Tez Financial Services is another very prominent fintech startup. Launched in 2016, the mission was to provide financial services to the unbanked. Moreover, their customer segment includes the underbanked and the millennial customers who don’t have access to a bank account. In addition, their financial services are mainly the products they make by using the latest technologies including Artificial Intelligence (AI).

Tez Advance, Tez Sarmaya, and Tez Bima are a few of their main products. Moreover, Tez Advance is a nano credit product that provides a secure and reliable system to get advance cash in times of need.


Moreover, Tez Sarmaya is a digital investment avenue, and Tez Bima is a digital insurance system.

Unikrew Solutions

reliable digital payment solutions, telenor, zong

Unikrew Solutions is another leading fintech company that works with the mission of improving financial inclusion. The company provides customer-centric products by utilizing the latest technologies such as machine learning and data analytics. In addition, they are also working to improve the existing customer experience through the smart use of these cutting-edge technologies.

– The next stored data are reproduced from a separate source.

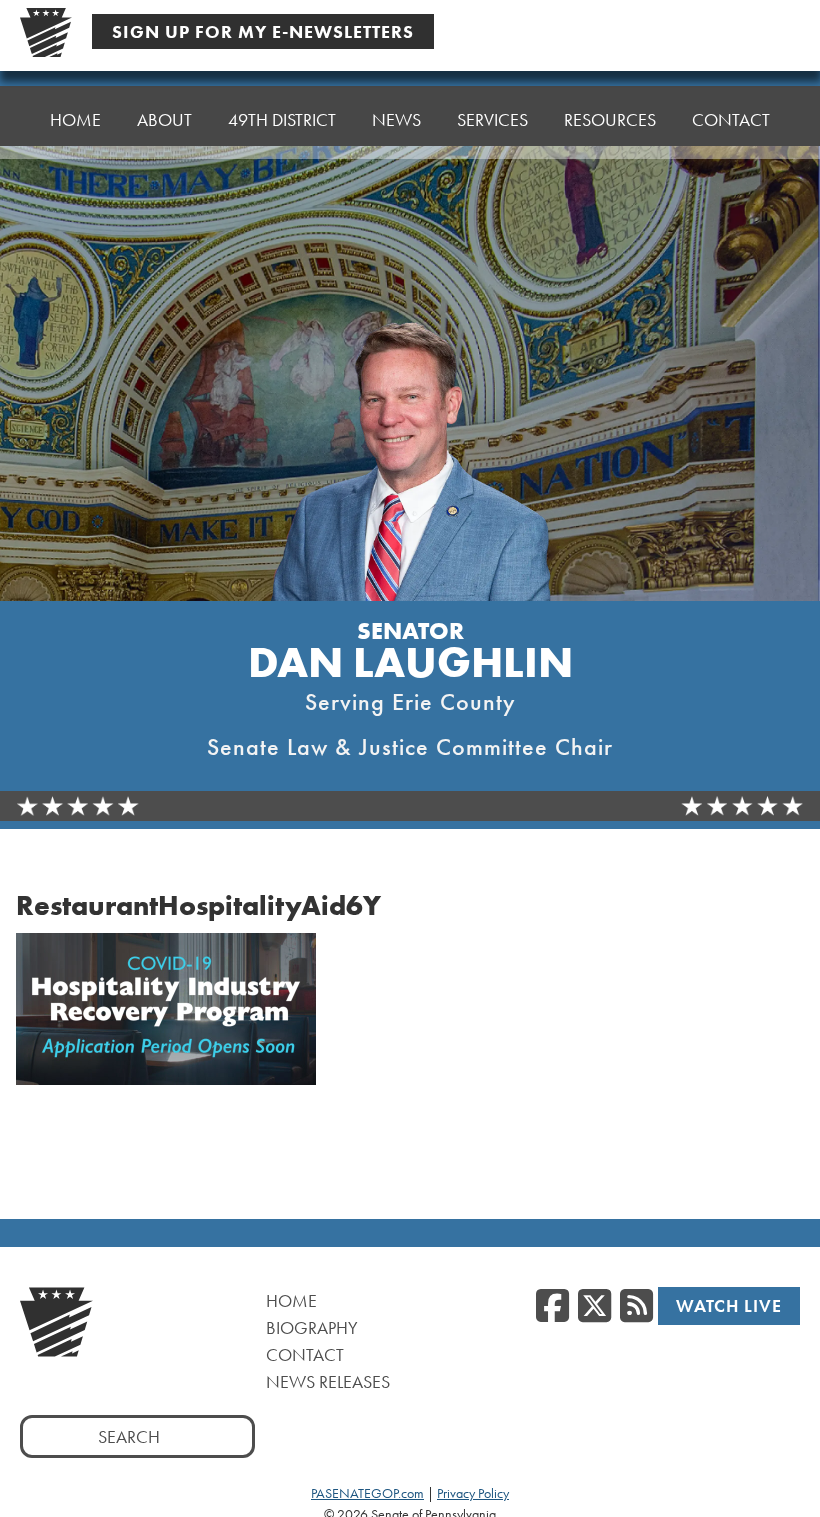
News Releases (328, 1381)
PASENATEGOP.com (367, 1493)
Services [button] (492, 119)
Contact (731, 119)
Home (75, 119)
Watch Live (729, 1305)
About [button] (164, 119)
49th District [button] (282, 119)
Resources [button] (610, 119)
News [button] (396, 119)
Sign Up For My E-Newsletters (263, 31)
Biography (312, 1327)
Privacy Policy (473, 1493)
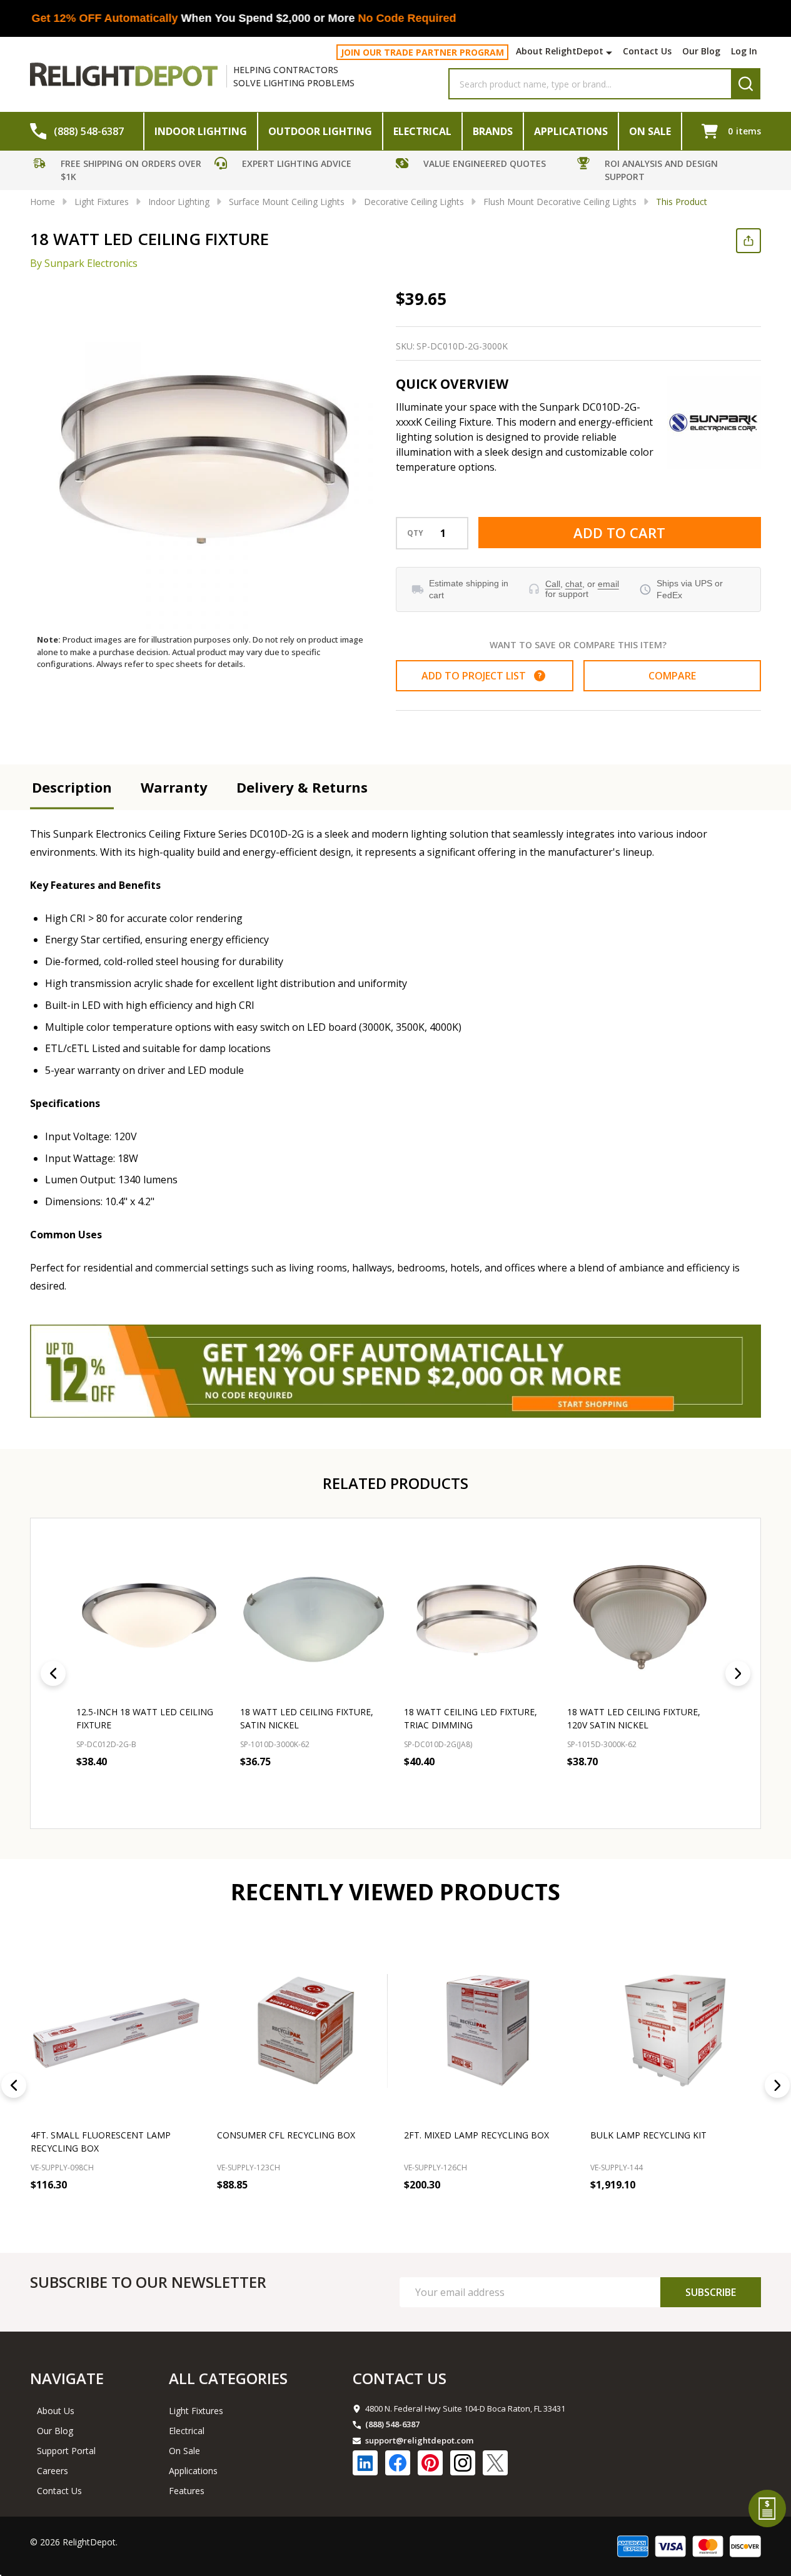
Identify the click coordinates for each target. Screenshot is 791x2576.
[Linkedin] (365, 2462)
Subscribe (710, 2292)
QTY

FastPay and Maestro are two of their most popular digital products. FastPay is a mobile wallet through which one can transfer money easily from a smartphone to another smartphone. Whereas, Maestro is a chatbot that assists the users in making financial decisions. Moreover, it offers some other cool features such as a cognitive authentication suite featuring facial recognition, CNIC verification, signature verification, and biometric check.